Kami tetap terdiam. Listrik menyala kembali. Layar monitor kini hitam legam, retak halus menjalar seperti jaring laba-laba di permukaannya. Tak ada tanda-tanda sosok itu. Tak ada suara. Hanya detak jantung kami yang terus menghantam dada.
Arthur menatapku. "Lu... ngeliat tadi, kan?"
Aku mengangguk pelan. Tenggorokanku kering. "Itu... nyata."
Dengan langkah berat, Arthur berdiri. Matanya terpaku pada layar yang rusak, seakan berharap semua ini cuma error biasa.
"Ternyata lu ga halu Dip" Ia menggeleng. "Ini bukan sekadar error atau stress... ini arwah gentayangan Dip!"
Aku tak menjawab. Pandanganku tak lepas dari layar itu, seolah sisa kehadiran makhluk tadi masih tersisa di sana. Ada sesuatu yang menggelitik di belakang kepalaku semacam firasat. Rasa bahwa semua ini berkaitan dengan sesuatu yang lebih dalam. Sesuatu yang tersembunyi.
Aku mencoba menyalakan laptop, berharap tak ada yang terjadi selain sisa retakan di layar. Sekali tekan tombol, perangkat itu menyala dengan normal, terlalu normal. Retakan tadi hilang begitu saja, seolah tak pernah ada. Layarnya bersih, tak ada satu pun aplikasi tersisa. Semua hilang, tergantikan oleh satu folder asing di tengah desktop.
Nama folder itu ditulis dengan huruf aneh, tak bisa kubaca, tak pernah kulihat sebelumnya. Sama seperti simbol yang muncul semalam dan di ponselku.
"Apaan nih..." gumamku pelan sambil menggerakkan kursor ke folder itu.
Baru saja jariku menyentuh touchpad, Arthur berdiri tergesa. Ia menahan lenganku.

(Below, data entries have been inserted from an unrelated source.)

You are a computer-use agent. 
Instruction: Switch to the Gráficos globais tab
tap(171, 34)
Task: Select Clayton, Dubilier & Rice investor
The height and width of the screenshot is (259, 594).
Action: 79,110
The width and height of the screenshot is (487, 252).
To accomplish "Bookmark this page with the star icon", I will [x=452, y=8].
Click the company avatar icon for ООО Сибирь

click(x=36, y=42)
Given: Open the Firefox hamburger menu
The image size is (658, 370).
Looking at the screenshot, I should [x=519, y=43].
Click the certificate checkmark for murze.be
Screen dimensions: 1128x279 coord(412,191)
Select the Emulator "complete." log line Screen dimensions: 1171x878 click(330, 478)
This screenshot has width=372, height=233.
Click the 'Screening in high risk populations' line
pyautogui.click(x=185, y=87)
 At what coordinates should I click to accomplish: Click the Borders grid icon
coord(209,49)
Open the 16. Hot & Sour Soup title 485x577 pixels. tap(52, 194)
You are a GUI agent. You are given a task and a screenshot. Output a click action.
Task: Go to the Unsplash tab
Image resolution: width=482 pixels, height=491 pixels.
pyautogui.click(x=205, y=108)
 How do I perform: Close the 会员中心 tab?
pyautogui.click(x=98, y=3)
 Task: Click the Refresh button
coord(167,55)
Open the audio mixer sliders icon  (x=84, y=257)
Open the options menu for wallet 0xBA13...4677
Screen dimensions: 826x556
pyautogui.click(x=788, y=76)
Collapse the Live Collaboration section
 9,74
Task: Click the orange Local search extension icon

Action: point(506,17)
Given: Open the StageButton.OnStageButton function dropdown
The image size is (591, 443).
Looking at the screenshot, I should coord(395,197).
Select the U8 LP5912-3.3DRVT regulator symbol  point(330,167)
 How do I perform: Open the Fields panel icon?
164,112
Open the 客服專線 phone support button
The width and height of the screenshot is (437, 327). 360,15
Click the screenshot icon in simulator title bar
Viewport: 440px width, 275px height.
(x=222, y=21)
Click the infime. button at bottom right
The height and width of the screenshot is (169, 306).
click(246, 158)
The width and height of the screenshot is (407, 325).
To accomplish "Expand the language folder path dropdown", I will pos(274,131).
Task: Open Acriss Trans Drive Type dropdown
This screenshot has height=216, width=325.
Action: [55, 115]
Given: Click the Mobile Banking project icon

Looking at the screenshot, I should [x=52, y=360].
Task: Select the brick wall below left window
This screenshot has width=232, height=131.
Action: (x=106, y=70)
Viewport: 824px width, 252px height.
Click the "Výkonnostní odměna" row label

"Mending jangan dibuka, Dip."
Aku menoleh, menatapnya tajam. "Kita mau apa, diem aja ngeliatin? Laptop gua aneh gini terus didiemin?"
Arthur menggeleng cepat. "Mending kita bawa ini ke tukang servis. Biar yang ngerti aja yang urus."
Aku menepis tangannya. "Terus? Tukang servisnya liat layar normal, gak liat yang kita liat. Kita dikira ngaco, kaya waktu awal lu gak percaya sama gua."
Arthur terdiam, lalu menghela napas. "Lu bener, tapi nggak sepenuhnya. Tukang servis mungkin bisa liat ada file rusak atau keanehan sistem, minimal buat ngecek dari sisi teknis. Gak cuma ngeliatin folder aneh."
"Buang-buang duit. Ini bukan kerusakan biasa Tur, ini sesuatu yang lain. Sesuatu yang cuma kita yang bisa lihat."
Arthur masih tampak ragu, tapi akhirnya mengangguk pelan. "Oke. Tapi janji satu hal."
"Apa?"
"Jangan buka folder itu. Apa pun yang terjadi."
Aku tidak menjawab, hanya membalas tatapannya. Arthur lalu mengeluarkan ponselnya.